Boa vizinhança: saiba o preço do silêncio em áreas dominadas pelo PCC

A negociação permite à organização criminosa ter tranquilidade para fazer valer sua “lei”.

Nas regiões dominadas pelo Primeiro Comando da Capital (PCC), principalmente nos pontos de venda de drogas localizados nas periferias das cidades, a facção impõe à comunidade e a pessoas ligadas ao crime regras de conduta cujo cumprimento é monitorado sem trégua pelos “disciplinas”.

Investigação da Polícia Civil em Jundiaí, no interior de São Paulo, revela detalhes dessa “política de boa vizinhança”. Em uma comunidade específica, o Morro São Camilo, policiais identificaram como as pessoas “vendem” seu silêncio em troca de segurança e algumas vantagens. A negociação permite à organização criminosa ter tranquilidade para fazer valer sua “lei”.

Ou seja, parte dos moradores da área faz vista grossa para as ações criminosas dos integrantes da maior facção do Brasil — incluindo os “tribunais do crime”, também conhecidos como “tabuleiros”, em que inimigos ou transgressores de regras são levados a uma espécie de júri e podem até ser condenados à morte.

“Como todos sabem, nestas comunidades de baixa renda, as pessoas acabam procurando os líderes do crime para obter favores e vantagens, em troca de colaboração e silêncio. É a política da boa vizinhança, onde as pessoas vendem seu silêncio por conta de alguma ajuda financeira ou favores especiais”, diz trecho de relatório policial, obtido pelo Metrópoles.

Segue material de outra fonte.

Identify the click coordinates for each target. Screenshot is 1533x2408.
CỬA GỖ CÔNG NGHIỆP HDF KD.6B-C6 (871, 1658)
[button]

Os favores podem incluir a punição de supostos infratores, ou desafetos dos solicitantes, que apelam à “justiça paralela” do PCC, a qual age rápido, sem burocracia e por vezes com pena de morte.

As demandas são levadas aos disciplinas da facção, que as avaliam e compartilham com instâncias criminosas superiores.

A criação dos disciplinas

Investigações do Grupo de Atuação Especial de Combate ao Crime Organizado (Gaeco), do Ministério Público de São Paulo (MPSP), mostram que Marco Willians Herbas Camacho, o Marcola, descentralizou as ações financeiras do PCC, dividindo-as em células, ligadas a outras maiores, que chegam a um núcleo central.

A figura do disciplina nasceu para servir como uma espécie de “corregedor” das ações financeiras do PCC. Com o tempo, o disciplina passou a julgar qualquer demanda apresentada, como se fosse um sistema de justiça marginal, pautado nos preceitos da facção. Foi assim que nasceram os tribunais do crime.

Segundo as investigações, cada comunidade tem, atualmente, o seu disciplina. Eles recebem as queixas dos moradores, ouvem testemunhas, coletam provas e marcam uma data para o julgamento.

Os “réus” são intimados verbalmente ou por mensagens de celular, com dia e horário para se apresentarem ao “tribunal”. Eles podem apresentar suas defesas e também levar testemunhas.

Há registros de que réus são torturados para assumir crimes, mesmo que testemunhas digam que eles são inocentes.

Também existem casos em que mentiras norteiam as deliberações, resultando em sentenças de mortes, também aplicadas a inimigos e para membros da própria facção.

Enterrados vivos

Foi o que aconteceu com quatro membros do PCC de Jundiaí. Dos quatro mortos, três foram enterrados ainda vivos. Todos eles tiveram a morte decretada em um tribunal do crime.

Os corpos de William Adão, Gabriel Pereira dos Santos e José André de Souza Santos estavam em uma mesma cova rasa, no bairro Engordadouro, em Jundiaí.